======== DOCUMENT SEGMENT ========

WINDHOEK, Jan. 24 – Namibia recorded a much larger net Foreign Direct Investment (FDI) inflow of N$3.31 billion in the third quarter of 2017, thanks to an increase in reinvested earnings and foreign investment in debt instruments.
Increase in net inflows related to reinvested earnings went from N$1.04 billion to N$1.41 billion, while debt instruments recorded and increase from -N$47.10 million to N$1.58 billion, the Bank of Namibia reported.
During the period under review, Namibia’s FDI stock was mainly concentrated in the following sectors: financial intermediation (50.4%), mining & quarrying (26.7%), fishing & fish processing (5.4%) and wholesale & retail trade (5.2%).
The central bank highlights that the majority of the FDI stock in the financial intermediation and retail sectors originated from South Africa, while investments in the mining & quarrying sector stemmed mainly from Mauritius and China, and FDI in the fishing & fish processing sector from Spain.

========

◆ **TASK INSTRUCTIONS**:
1. According to the news report on Namibia's foreign direct investment, which country was the main source of FDI in the fishing and fish processing sector?
2. Continue the news report on Namibia's foreign direct investment, starting after its last sentence.

======== INFORMATION SHOWN ========

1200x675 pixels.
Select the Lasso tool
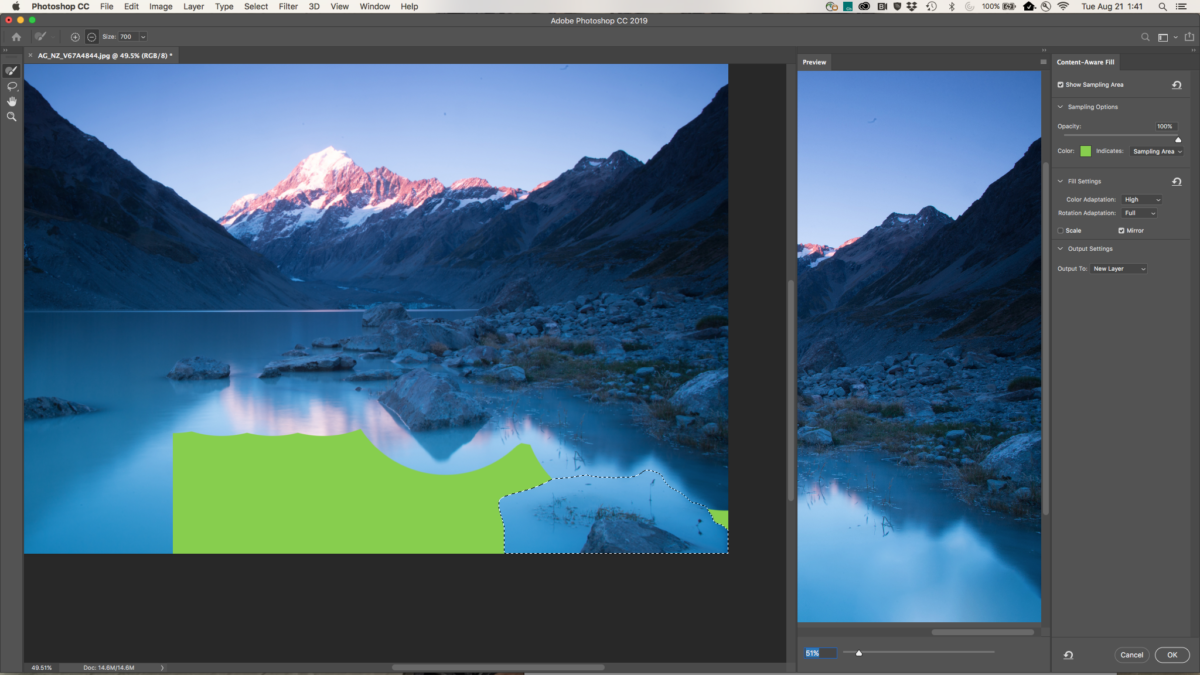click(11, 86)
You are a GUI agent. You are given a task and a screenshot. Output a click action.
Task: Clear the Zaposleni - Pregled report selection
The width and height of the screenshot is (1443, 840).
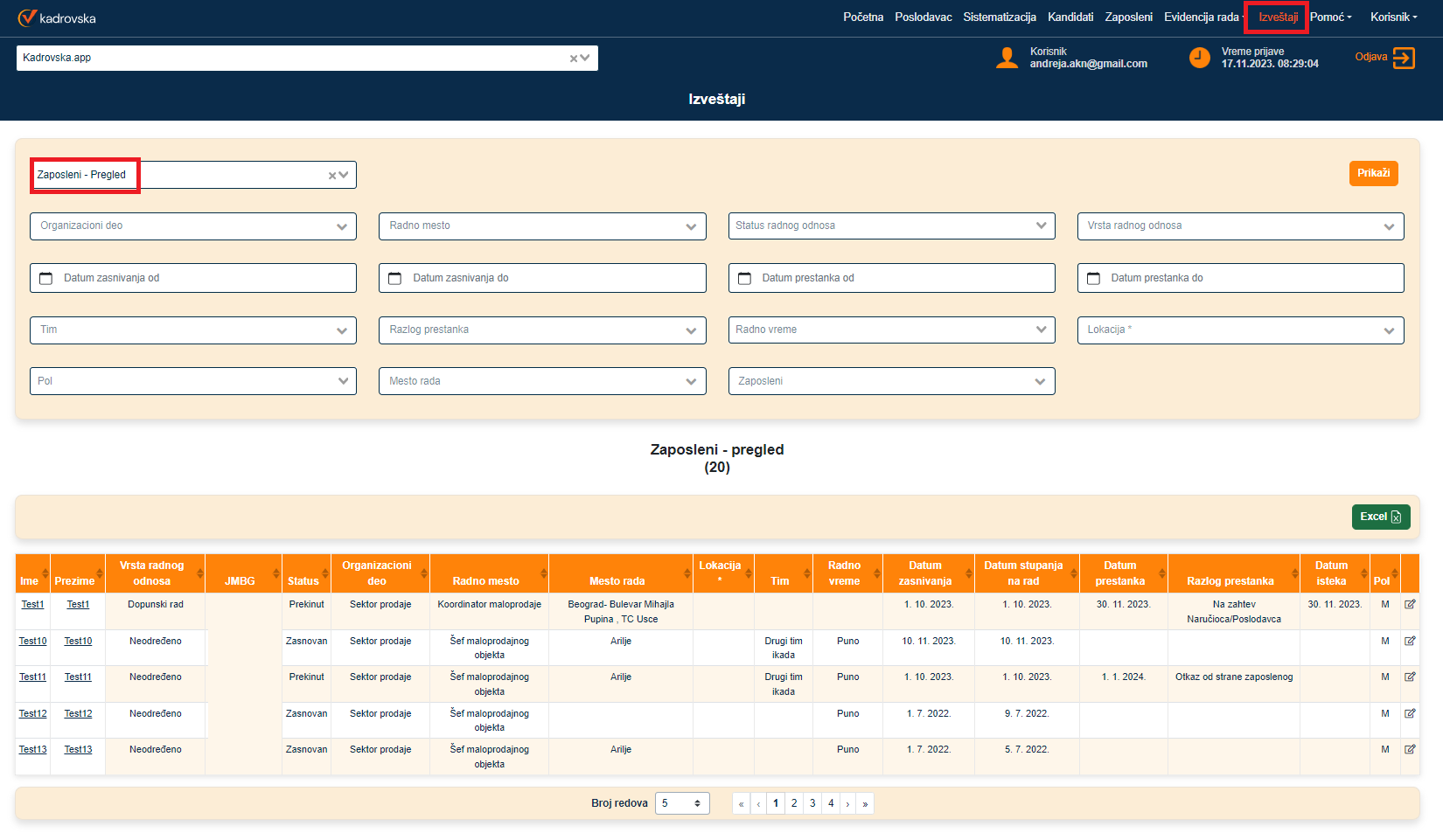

========
======== INFORMATION SHOWN ========

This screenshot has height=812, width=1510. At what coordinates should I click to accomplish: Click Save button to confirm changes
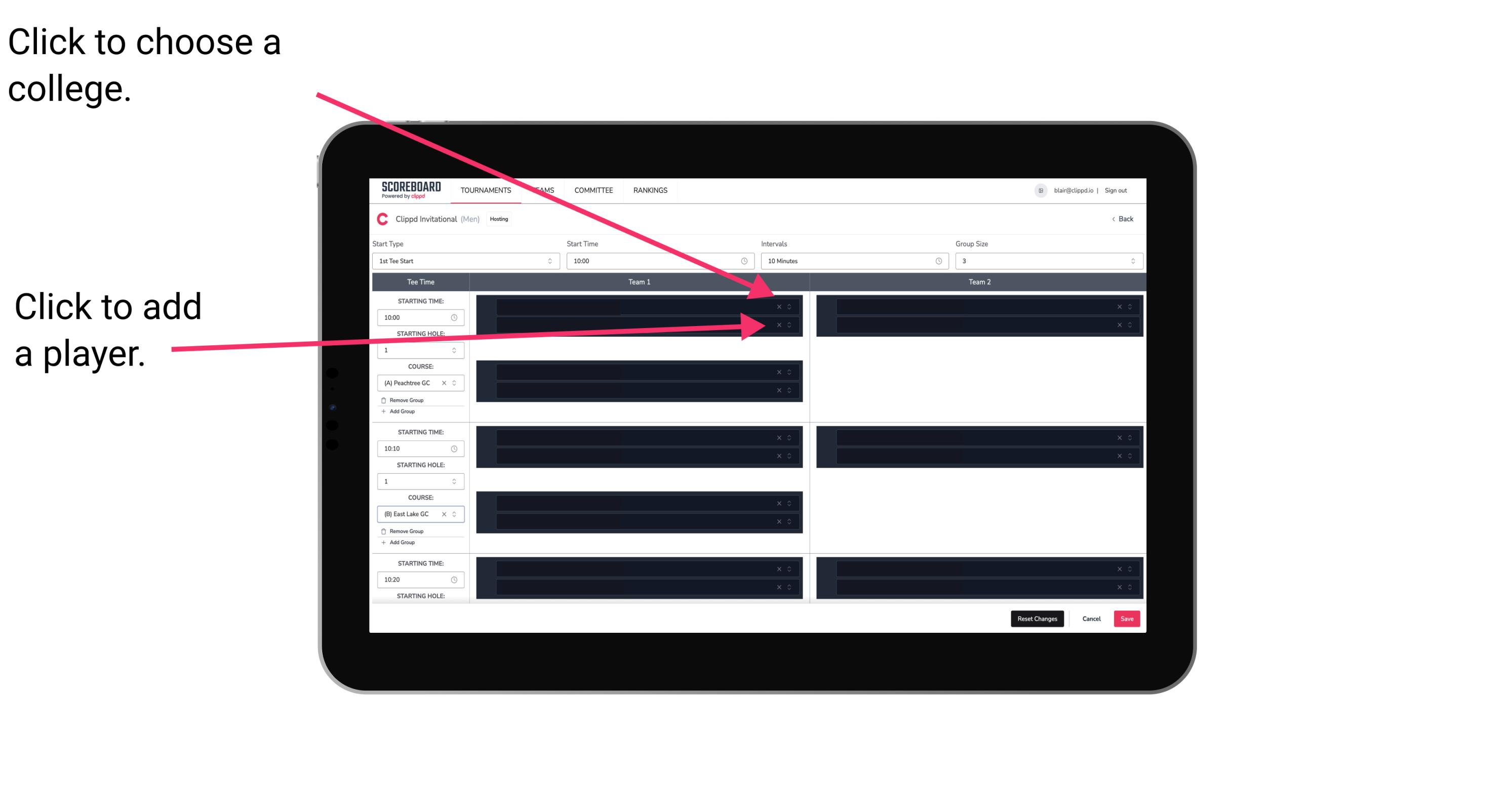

========
======== INFORMATION SHOWN ========

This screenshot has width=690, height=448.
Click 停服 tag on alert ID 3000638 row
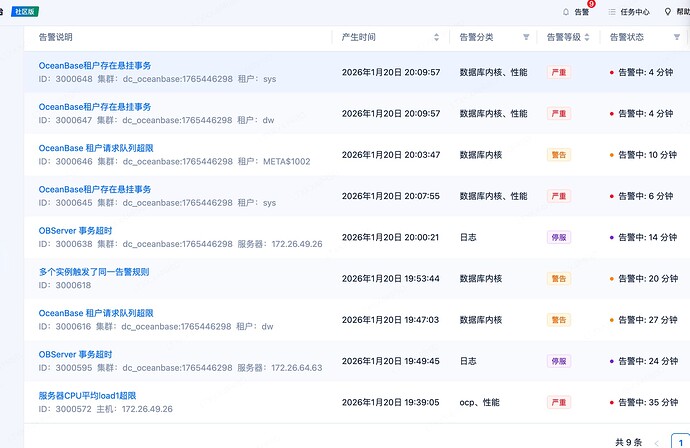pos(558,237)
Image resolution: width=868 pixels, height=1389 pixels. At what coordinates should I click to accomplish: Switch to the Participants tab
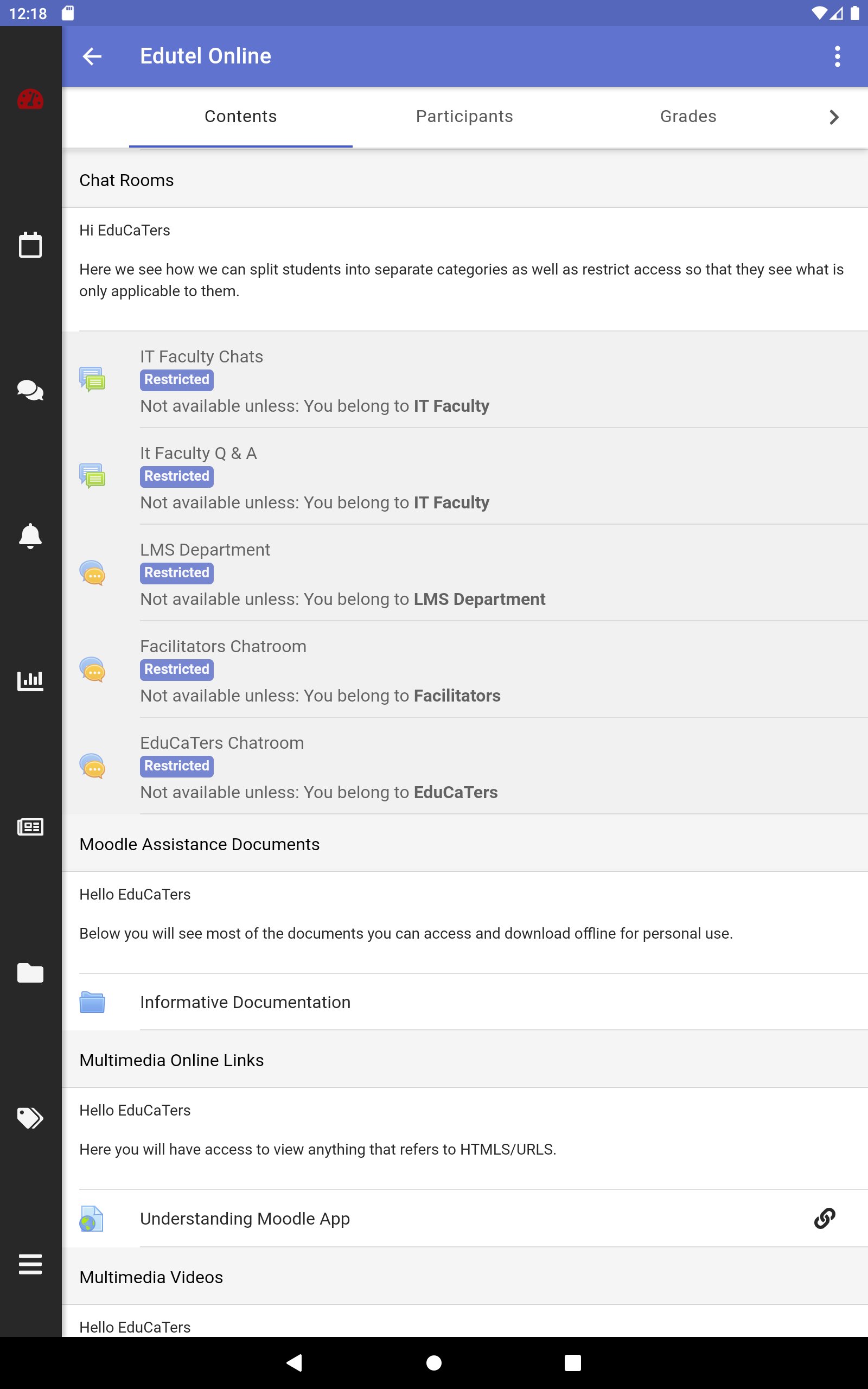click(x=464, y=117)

========

◆ **RESPONSES FOR EACH TASK**:
1. Spain

2.
Analysts from PSG Konsult Namibia noted that FDI can be a major driver of economic growth and job creation, besides being an important indicator of investor confidence.
“In 2016, Namibia’s net FDI fell by nearly 70% due to the completion of several large mining and infrastructure projects, suspensions of government infrastructure projects due to fiscal consolidation, heightened global uncertainty and concerns over Namibia’s mooted black economic empowerment policy,” PSG Konsult stated.
The majority of net FDI inflows in period under review were in the form of debt instruments and PSG Konsult advises that this can be used by subsidiaries to either expand current investment projects or repay outstanding debts, as opposed to greenfield investments that have a stronger impact on economic growth.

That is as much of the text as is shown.